Objetivo do exercício
Por favor, transcreva sem nenhuma alteração o trecho do material que vai da linha que contém "This screenshot has width=1440, height=1152." até a linha que contém "I want to click on svg-text: 28, so", incluindo as duas.

Dados fornecidos
=-=-=
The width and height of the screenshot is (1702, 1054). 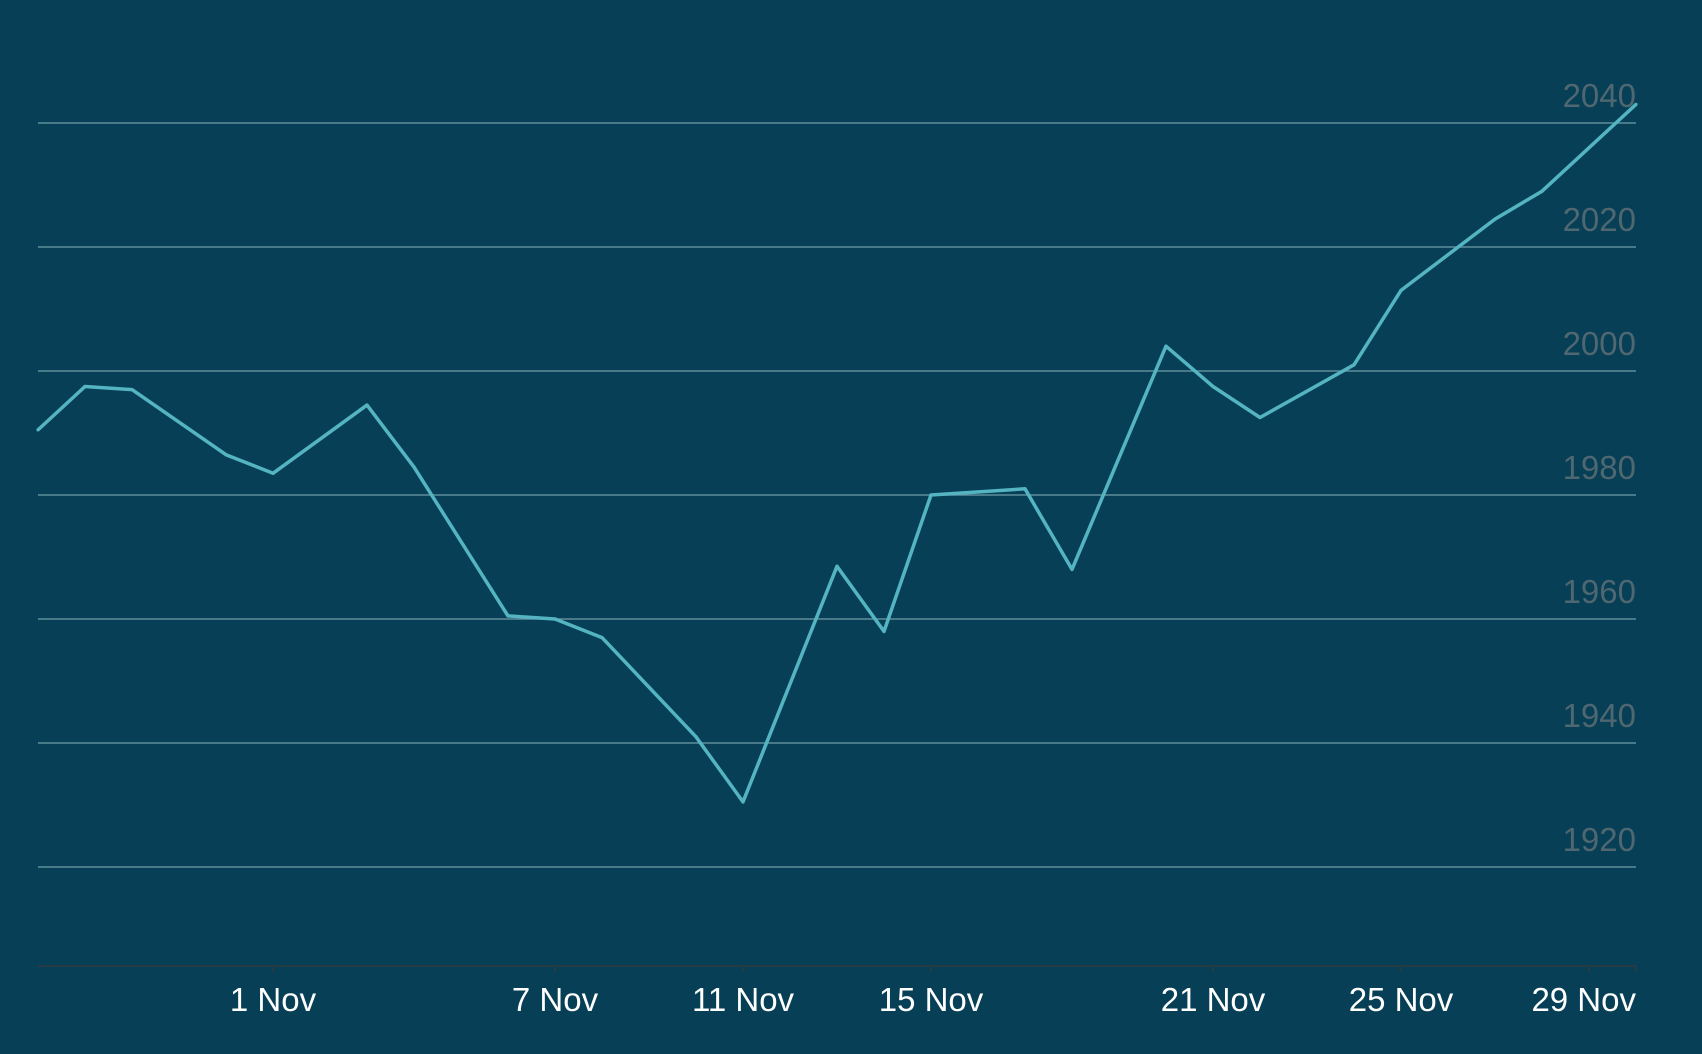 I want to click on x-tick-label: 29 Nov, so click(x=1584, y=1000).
=-=-=
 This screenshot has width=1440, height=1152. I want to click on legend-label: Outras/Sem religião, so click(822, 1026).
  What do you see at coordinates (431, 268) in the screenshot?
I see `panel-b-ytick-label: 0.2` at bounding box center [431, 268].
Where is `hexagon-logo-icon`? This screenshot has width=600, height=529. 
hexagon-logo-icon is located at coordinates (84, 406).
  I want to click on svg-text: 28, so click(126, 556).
=-=-=
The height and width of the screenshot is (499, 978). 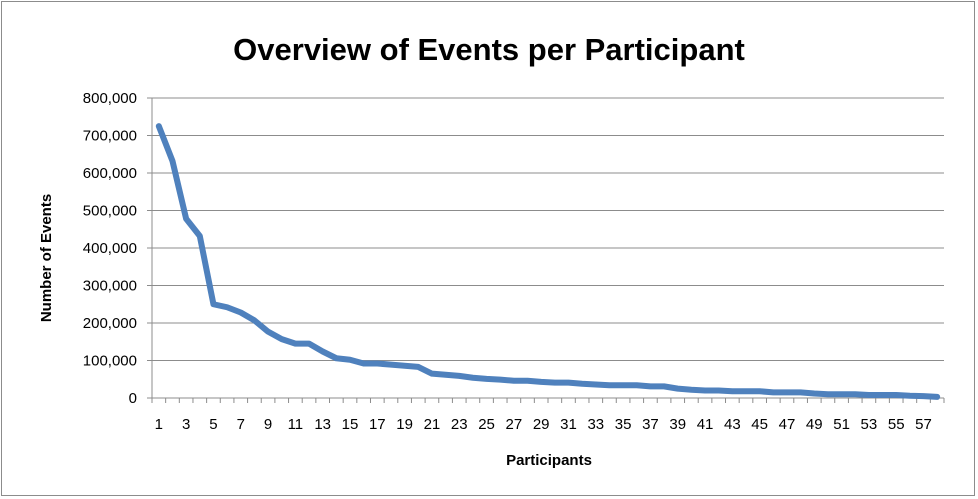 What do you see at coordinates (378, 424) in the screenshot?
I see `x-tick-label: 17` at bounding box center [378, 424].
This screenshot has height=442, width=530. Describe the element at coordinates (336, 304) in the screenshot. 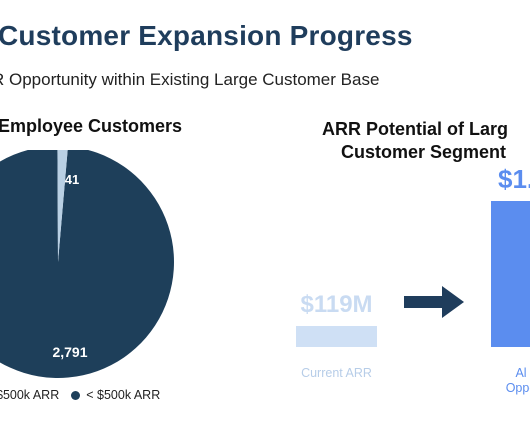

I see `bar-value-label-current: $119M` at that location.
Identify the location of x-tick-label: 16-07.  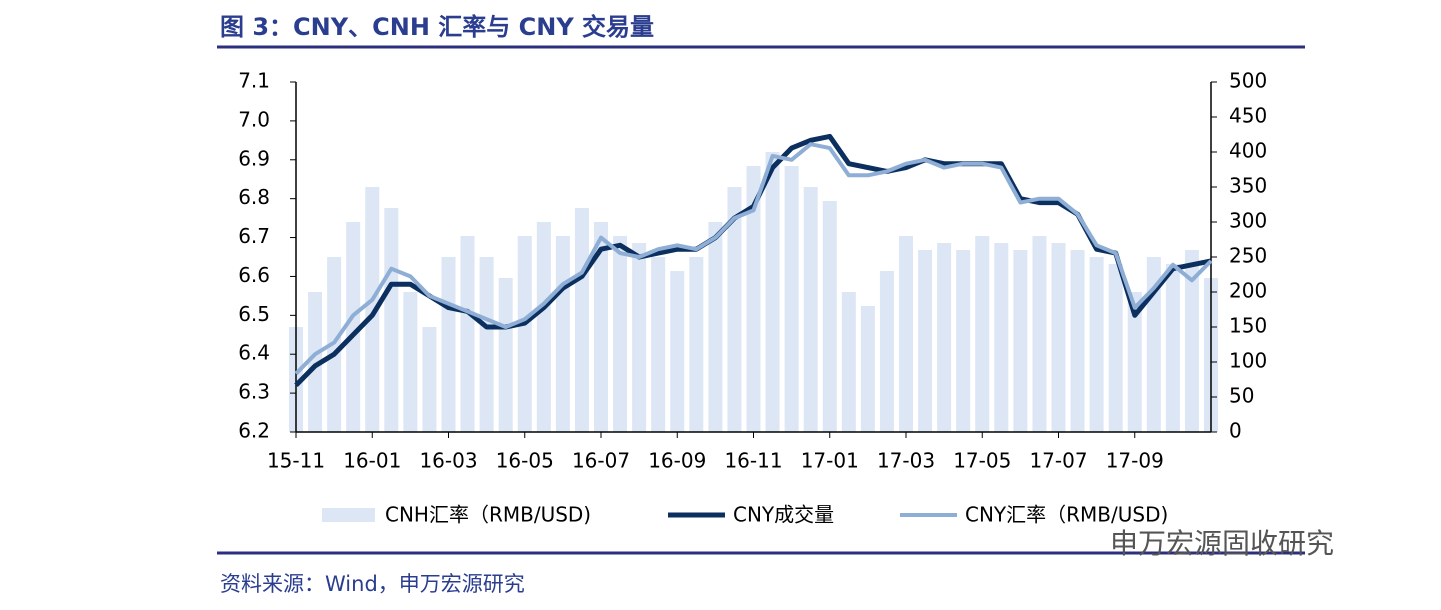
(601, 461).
=-=-=
Resultado da tarefa
 This screenshot has width=1440, height=1152. I want to click on legend-label: Outras/Sem religião, so click(822, 1026).
  What do you see at coordinates (431, 268) in the screenshot?
I see `panel-b-ytick-label: 0.2` at bounding box center [431, 268].
Where is `hexagon-logo-icon`? This screenshot has width=600, height=529. 
hexagon-logo-icon is located at coordinates (84, 406).
  I want to click on svg-text: 28, so click(126, 556).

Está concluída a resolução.